Neste contexto, são 1.520 (mil quinhentos e vinte) Municípios afetados pelo redutor financeiro. Destes, 77,48% (setenta e sete vírgula quarenta e oito por cento) possuem população inferior a 23.772 (vinte e três mil setecentos e setenta e dois) habitantes, Municípios esses que vivem quase que exclusivamente dos repasses do FPM, devido à dificuldade de apurar receita própria.
O intuito da LC 91/97 é de que no final do referido prazo – 2007 – as distorções existentes nos repasses referentes ao FPM estejam sanadas. O objetivo, portanto, é este: dois Municípios de um mesmo Estado e dentro da mesma faixa populacional deverão ter, em 2008, coeficiente de participação idêntico, por participarem igualmente do montante de direito de cada Estado. Caso isto não aconteça, os Municípios não poderão ser prejudicados, em obediência aos Princípios da Igualdade, do Federalismo e da Autonomia Financeira.

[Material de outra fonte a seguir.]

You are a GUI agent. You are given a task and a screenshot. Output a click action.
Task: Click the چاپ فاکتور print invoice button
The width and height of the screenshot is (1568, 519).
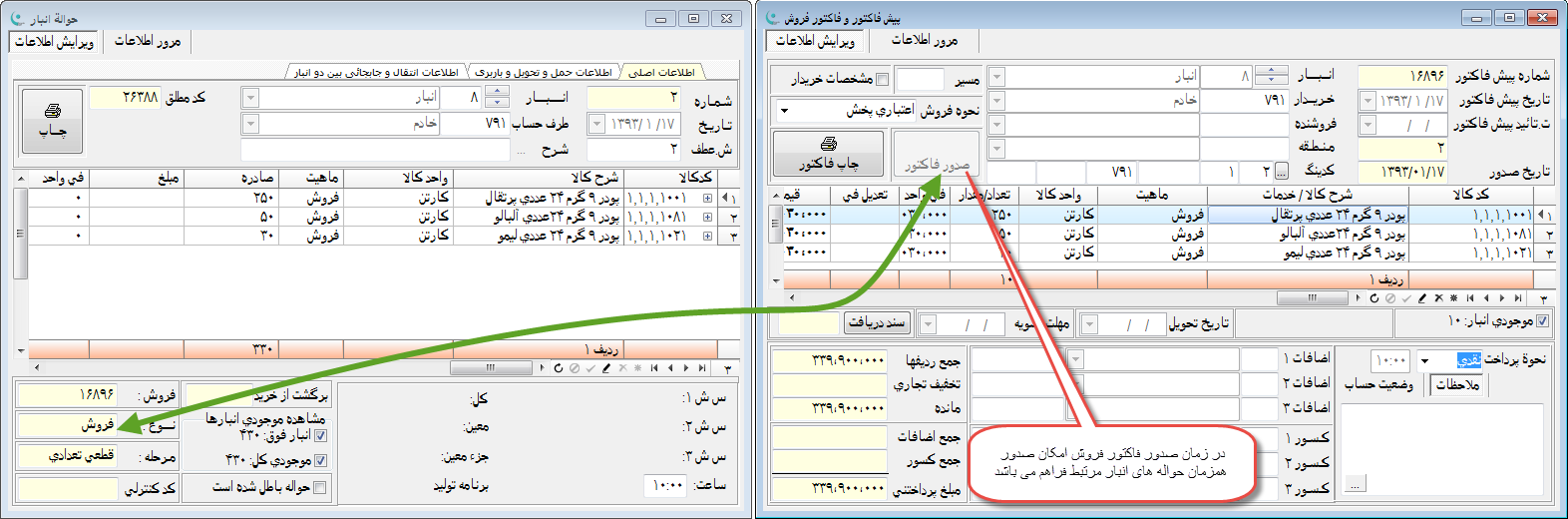[829, 154]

Noutros termos: um Município com 22.000 (vinte e dois mil habitantes) tinha 1,6 como coeficiente no ano de 1997. Em 1999, sob a égide da LC 91/97, tal município passou a ter coeficiente real de 1,2, com ganho adicional de 0,4, sobre o qual incidiu o redutor financeiro. Comparando com outro Município dentro do mesmo Estado, mesmo coeficiente (1,2), com a mesma população (22.000 ha.) e que não esteja sofrendo o redutor (já que não tem o ganho adicional), resta óbvio que o primeiro deveria estar recebendo quantia superior dos repasses do FPM até 2008. Não é, contudo, o que se verifica na prática.
Com efeito, a partir do ano de 2004, observou-se, na prática, que Municípios em situação idêntica à referida no parágrafo anterior já apresentavam distorções em seus repasses de FPM. Tais distorções se iniciaram de forma heterogênea em cada estado da Federação, devido a diversas diferenças no tocante à sistemática do cálculo de repasse do FPM, tais como a variação no volume total de recursos a ser repassado, a variação nos percentuais de participação de cada Estado e o número de Municípios integrantes de cada qual. Todos estes fatores influenciam diretamente o valor individual que cada ente integrante de determinado Estado tem a receber. Com isso estamos dizendo que um Município que sofre redutor financeiro sobre o ganho adicional está recebendo verba inferior a outro que possui a mesma população e portanto mesmo coeficiente, mas que não sofre o redutor da LC 91/97. Veja-se que isto está ocorrendo sistematicamente: um Município com coeficiente de 1,2 acrescido de ganho adicional de 0,4 (1,6, portanto) está recebendo MENOS que outro Município do mesmo Estado que tem apenas o coeficiente de 1,2 sem qualquer coeficiente de ganho adicional! Não há coerência nestes cálculos!
Ora, este efeito involuntariamente provocado pela lei revela-se extremamente danoso para as municipalidades, pois provocou o agravamento na escassez de recursos, que culminou com a diminuição da RCL - Receita Corrente Líquida, aumentando o índice de despesa de pessoal para além dos 54% permitidos pela LRF – Lei de Responsabilidade Fiscal.
Infelizmente, estamos diante de mais uma dentre outras inúmeras falhas do legislador que, ao criar mecanismos técnicos para corrigir distorções existentes, acaba provocando distorções ainda maiores.